Mektubu getiren Muhammed b. İbrahim b. Ebi Sekine anlatmaya devam ediyor, biz de Zehebi’den takip ediyoruz:

“Daha sonra bana hadis yazıp yazmadığımı sordu. “Evet” deyince, “Ebu Abdurrahman’ın mektubunu getirmenin karşılığı olarak benden şu hadisi yaz” dedi ve bana şunları yazdırdı: “Mansur İbnu’l-Mu’temir’in Ebu Salih’den onun da Ebu Hureyre’den rivayetine göre bir adam Resulullah’a gelerek şunu sordu:

“Bana öyle hayırlı bir amel öğret ki Allah yolunda savaşan mücahitlerin elde ettiği hayrı elde edeyim.”

Resulullah (sav), “Namazı aksatmadan kılıp, orucunu bozmadan oruç tutabilir misin?” diye sorunca, adam:

“Ey Allah’ın Resulü! Buna kim güç yetirebilir?” dedi.

Resulullah “Nefsim elinde olan Allah’a yemin olsun ki, buna güç yetirebiliyor olsaydın bile, Allah yolunda savaşan mücahitlerin seviyesine ulaşamazdın! Bilmez misin, mücahitlerin atları bile yaşadıkları müddetçe mücahitler için hayır kazandırır!”

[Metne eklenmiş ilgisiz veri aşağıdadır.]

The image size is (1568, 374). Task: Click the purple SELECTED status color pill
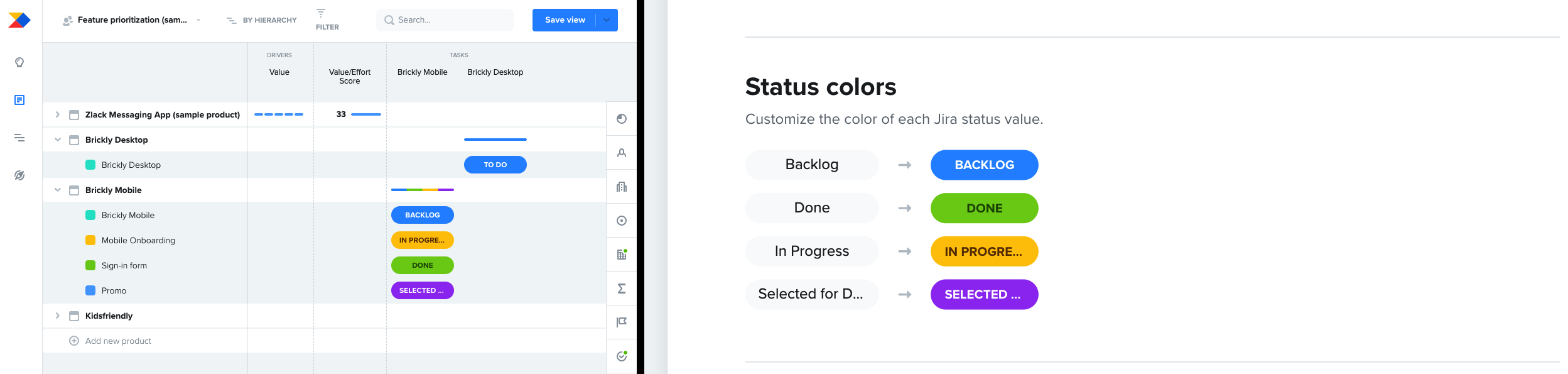coord(984,294)
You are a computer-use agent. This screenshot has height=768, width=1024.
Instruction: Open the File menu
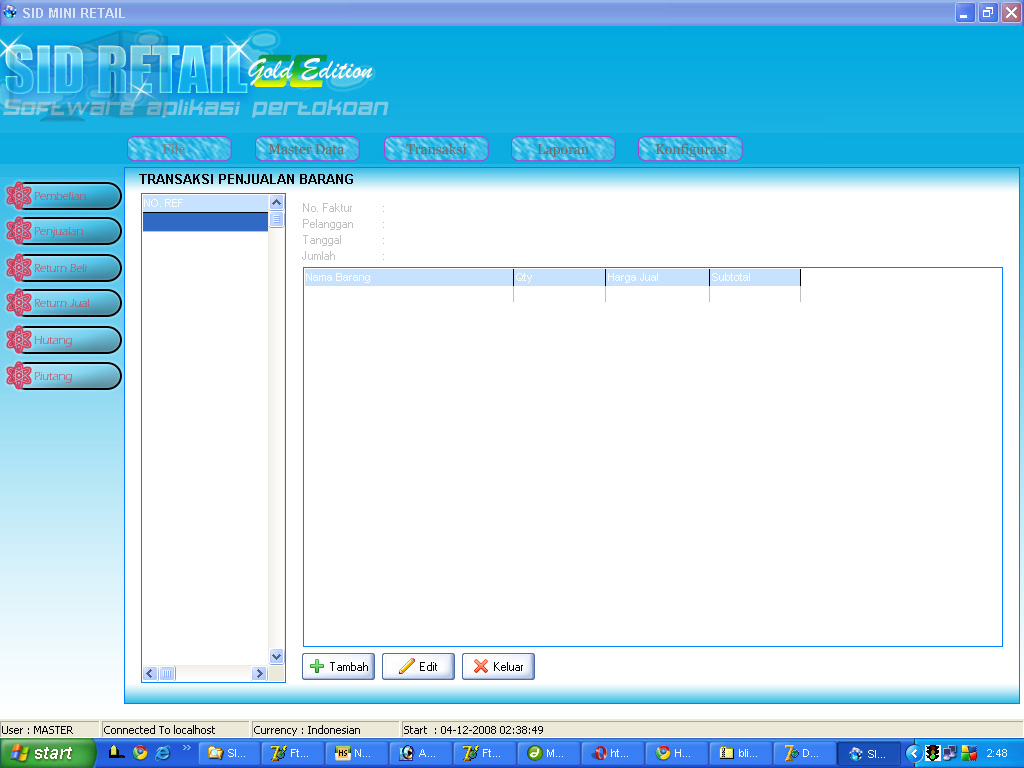pos(179,149)
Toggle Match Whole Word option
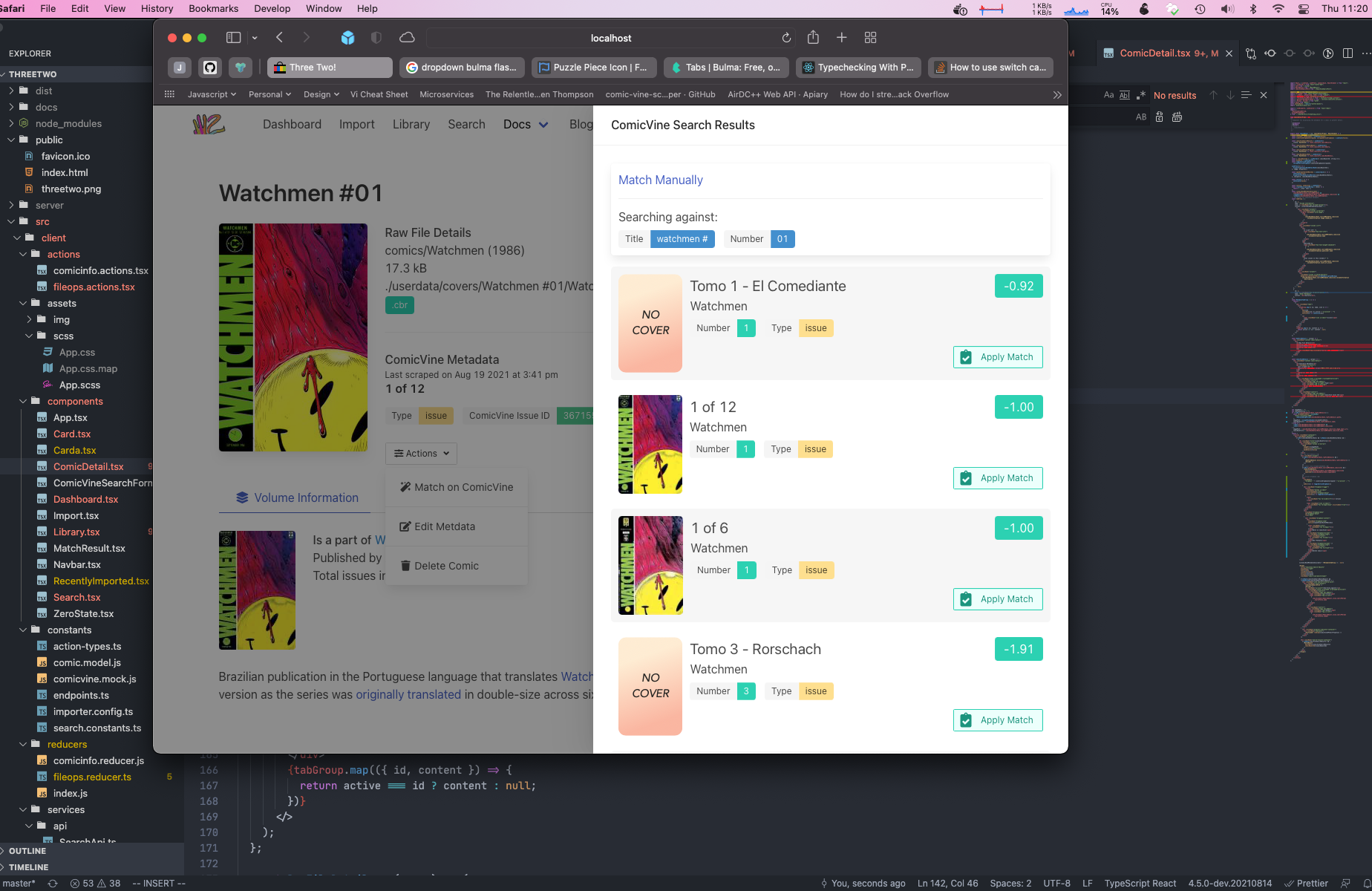The image size is (1372, 891). (1125, 95)
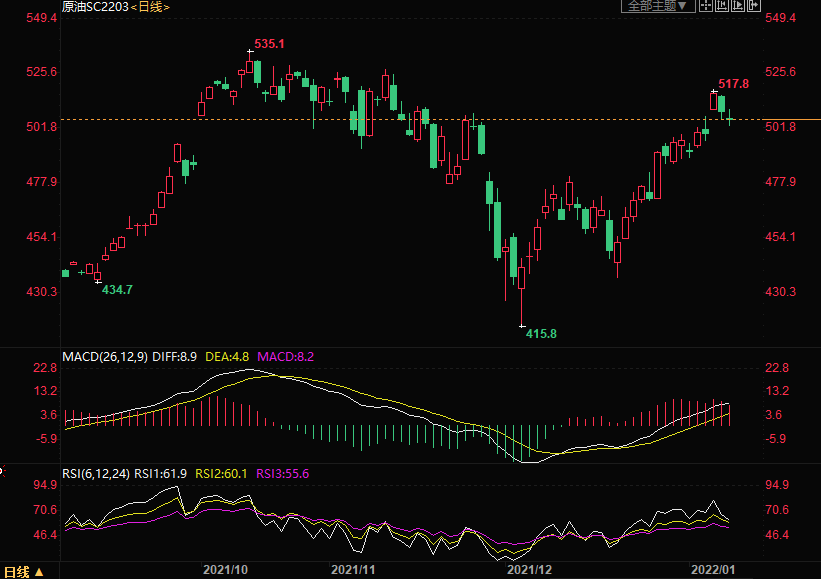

Allah, Abdullah b. Mübarek’ten, Fudayl b. İyâz’dan razı olsun. Ebu Ubeyde’ye, Kassam’ın şehid komutanlarına, Hamas’ın şehid kurucularına, başkanlarına ve tüm mücahidlere rahmet eylesin. Yollarının ışığı kesilmesin, kanlarının bereketi daim olsun. Onların şanlı cihadını bütün Müslümanlara miras yazsın. Zafer, şan ve izzet muhakkak ki Allah’a, Resulüne ve müminlere aittir.